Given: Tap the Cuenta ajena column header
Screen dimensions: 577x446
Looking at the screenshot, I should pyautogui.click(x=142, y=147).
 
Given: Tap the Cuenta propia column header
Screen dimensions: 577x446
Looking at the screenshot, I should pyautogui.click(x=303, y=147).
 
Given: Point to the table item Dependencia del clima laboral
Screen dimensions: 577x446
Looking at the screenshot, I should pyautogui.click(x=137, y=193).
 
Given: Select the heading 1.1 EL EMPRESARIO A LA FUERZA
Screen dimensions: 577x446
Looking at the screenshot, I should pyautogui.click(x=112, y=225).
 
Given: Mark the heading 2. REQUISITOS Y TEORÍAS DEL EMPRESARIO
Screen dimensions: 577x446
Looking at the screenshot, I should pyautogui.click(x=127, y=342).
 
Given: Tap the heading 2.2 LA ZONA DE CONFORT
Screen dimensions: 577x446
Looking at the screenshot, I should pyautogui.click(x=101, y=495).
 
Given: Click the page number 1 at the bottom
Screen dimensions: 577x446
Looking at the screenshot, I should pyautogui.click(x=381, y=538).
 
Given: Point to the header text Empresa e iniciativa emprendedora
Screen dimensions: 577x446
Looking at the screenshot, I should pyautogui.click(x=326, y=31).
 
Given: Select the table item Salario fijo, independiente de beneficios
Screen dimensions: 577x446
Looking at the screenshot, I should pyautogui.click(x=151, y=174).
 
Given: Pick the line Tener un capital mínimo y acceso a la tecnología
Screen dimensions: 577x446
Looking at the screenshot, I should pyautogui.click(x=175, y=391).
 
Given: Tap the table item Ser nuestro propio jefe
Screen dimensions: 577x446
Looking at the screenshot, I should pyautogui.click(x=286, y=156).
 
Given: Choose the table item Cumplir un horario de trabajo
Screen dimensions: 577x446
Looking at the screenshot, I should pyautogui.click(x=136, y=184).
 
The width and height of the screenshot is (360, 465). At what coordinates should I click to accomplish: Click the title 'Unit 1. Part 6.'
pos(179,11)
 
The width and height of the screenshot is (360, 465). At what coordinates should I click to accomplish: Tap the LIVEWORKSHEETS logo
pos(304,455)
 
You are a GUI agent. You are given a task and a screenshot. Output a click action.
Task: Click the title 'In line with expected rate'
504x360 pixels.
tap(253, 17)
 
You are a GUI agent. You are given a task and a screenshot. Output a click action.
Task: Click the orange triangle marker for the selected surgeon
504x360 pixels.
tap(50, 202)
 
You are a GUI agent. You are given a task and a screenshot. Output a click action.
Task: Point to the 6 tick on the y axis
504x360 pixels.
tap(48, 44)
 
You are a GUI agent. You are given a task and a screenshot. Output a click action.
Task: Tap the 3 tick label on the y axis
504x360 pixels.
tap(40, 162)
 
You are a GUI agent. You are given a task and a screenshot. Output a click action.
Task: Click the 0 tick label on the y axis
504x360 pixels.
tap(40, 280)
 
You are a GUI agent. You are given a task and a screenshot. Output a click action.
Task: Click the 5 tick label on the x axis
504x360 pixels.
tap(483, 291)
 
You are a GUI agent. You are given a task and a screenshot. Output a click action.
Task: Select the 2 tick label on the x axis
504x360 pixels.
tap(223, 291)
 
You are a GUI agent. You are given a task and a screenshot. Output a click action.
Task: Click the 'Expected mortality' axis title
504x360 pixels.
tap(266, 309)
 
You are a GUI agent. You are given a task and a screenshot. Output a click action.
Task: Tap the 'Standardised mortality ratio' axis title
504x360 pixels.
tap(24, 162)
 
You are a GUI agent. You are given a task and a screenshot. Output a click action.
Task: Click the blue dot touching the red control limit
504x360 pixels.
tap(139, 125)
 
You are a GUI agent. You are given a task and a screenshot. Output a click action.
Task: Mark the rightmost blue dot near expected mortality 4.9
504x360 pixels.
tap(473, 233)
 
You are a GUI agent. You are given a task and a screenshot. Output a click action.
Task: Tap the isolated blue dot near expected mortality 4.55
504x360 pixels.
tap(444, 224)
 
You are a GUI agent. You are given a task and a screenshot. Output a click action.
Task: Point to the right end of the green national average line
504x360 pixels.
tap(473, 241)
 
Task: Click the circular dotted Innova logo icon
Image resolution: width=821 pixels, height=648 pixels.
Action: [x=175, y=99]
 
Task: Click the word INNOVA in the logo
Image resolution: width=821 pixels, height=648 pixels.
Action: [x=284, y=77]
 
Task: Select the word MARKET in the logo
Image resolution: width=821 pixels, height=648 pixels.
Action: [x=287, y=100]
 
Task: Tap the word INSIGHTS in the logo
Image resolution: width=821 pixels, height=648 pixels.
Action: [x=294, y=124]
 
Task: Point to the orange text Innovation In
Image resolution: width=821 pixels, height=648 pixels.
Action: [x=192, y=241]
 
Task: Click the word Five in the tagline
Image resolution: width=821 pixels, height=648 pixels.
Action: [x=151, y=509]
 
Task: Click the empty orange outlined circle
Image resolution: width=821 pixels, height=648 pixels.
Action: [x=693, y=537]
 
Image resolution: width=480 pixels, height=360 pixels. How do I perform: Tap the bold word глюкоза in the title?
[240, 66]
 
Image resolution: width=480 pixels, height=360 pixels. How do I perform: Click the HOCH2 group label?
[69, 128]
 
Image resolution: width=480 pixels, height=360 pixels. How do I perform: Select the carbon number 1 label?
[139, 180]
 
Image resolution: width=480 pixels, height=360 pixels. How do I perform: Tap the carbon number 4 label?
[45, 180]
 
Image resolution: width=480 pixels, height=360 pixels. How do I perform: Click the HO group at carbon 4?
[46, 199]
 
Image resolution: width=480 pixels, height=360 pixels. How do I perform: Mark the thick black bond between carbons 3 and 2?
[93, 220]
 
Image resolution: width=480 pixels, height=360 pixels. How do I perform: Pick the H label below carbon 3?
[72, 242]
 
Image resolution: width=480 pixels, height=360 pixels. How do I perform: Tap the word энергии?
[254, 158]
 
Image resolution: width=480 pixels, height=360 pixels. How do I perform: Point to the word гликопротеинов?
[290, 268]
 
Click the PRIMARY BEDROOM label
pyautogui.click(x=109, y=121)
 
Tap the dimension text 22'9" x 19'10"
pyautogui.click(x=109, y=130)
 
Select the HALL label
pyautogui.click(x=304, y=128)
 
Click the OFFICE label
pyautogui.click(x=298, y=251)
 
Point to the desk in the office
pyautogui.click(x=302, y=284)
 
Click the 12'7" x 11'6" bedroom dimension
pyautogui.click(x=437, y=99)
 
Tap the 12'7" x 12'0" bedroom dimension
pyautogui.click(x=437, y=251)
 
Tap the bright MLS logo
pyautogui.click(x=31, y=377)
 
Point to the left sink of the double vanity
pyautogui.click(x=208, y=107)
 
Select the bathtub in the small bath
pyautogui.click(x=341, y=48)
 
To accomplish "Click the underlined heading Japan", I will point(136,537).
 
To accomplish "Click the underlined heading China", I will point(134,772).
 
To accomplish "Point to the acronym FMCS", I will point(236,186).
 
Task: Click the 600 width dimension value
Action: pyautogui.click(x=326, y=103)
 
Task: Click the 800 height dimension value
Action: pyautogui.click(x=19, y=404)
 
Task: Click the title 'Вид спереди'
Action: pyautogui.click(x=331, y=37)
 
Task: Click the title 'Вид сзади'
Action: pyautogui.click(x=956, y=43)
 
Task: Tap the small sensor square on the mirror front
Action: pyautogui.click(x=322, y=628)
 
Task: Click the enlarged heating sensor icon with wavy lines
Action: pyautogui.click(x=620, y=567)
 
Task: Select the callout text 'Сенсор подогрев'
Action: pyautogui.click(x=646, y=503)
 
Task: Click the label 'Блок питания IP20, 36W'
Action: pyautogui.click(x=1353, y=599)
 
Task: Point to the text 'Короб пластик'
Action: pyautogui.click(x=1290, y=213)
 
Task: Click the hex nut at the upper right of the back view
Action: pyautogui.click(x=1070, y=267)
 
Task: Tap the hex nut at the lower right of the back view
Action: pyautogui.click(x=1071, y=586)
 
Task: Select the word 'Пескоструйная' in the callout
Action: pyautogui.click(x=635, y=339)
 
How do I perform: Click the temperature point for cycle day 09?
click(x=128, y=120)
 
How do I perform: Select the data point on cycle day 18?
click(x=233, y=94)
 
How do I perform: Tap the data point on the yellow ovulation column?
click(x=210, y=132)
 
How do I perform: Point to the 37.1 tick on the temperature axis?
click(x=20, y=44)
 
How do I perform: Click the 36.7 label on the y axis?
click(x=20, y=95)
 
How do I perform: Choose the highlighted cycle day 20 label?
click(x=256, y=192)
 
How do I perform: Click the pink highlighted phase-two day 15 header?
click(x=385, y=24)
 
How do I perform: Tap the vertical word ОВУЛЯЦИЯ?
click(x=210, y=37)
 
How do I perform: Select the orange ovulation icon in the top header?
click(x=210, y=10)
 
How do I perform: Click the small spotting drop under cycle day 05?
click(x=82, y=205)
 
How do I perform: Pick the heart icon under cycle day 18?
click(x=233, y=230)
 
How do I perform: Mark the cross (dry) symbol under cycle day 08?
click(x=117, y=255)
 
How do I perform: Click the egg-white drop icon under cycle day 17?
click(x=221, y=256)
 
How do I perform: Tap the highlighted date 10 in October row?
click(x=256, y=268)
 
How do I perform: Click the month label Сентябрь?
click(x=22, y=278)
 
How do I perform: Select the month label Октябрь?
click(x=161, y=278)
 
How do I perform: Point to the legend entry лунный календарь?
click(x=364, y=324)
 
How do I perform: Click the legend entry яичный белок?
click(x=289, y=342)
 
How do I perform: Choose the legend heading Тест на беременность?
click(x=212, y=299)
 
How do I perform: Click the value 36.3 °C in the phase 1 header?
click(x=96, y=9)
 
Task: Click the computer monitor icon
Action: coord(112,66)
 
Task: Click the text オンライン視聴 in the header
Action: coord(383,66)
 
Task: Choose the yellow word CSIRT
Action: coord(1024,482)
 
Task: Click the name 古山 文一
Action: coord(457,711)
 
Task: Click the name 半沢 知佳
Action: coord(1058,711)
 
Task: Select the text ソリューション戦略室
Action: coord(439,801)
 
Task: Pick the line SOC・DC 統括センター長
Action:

^^^^^^^^^^^^^^^^

PROBLEM DESCRIPTION:
Rewrite the stretch from the line containing "Task: Click the 800 height dimension value" through the line containing "Action: pyautogui.click(x=956, y=43)", changing "title" to "heading" and leaving everything else as it is.

RESULT OF THIS EXERCISE:
Task: Click the 800 height dimension value
Action: pyautogui.click(x=19, y=404)
 
Task: Click the heading 'Вид спереди'
Action: pyautogui.click(x=331, y=37)
 
Task: Click the heading 'Вид сзади'
Action: pyautogui.click(x=956, y=43)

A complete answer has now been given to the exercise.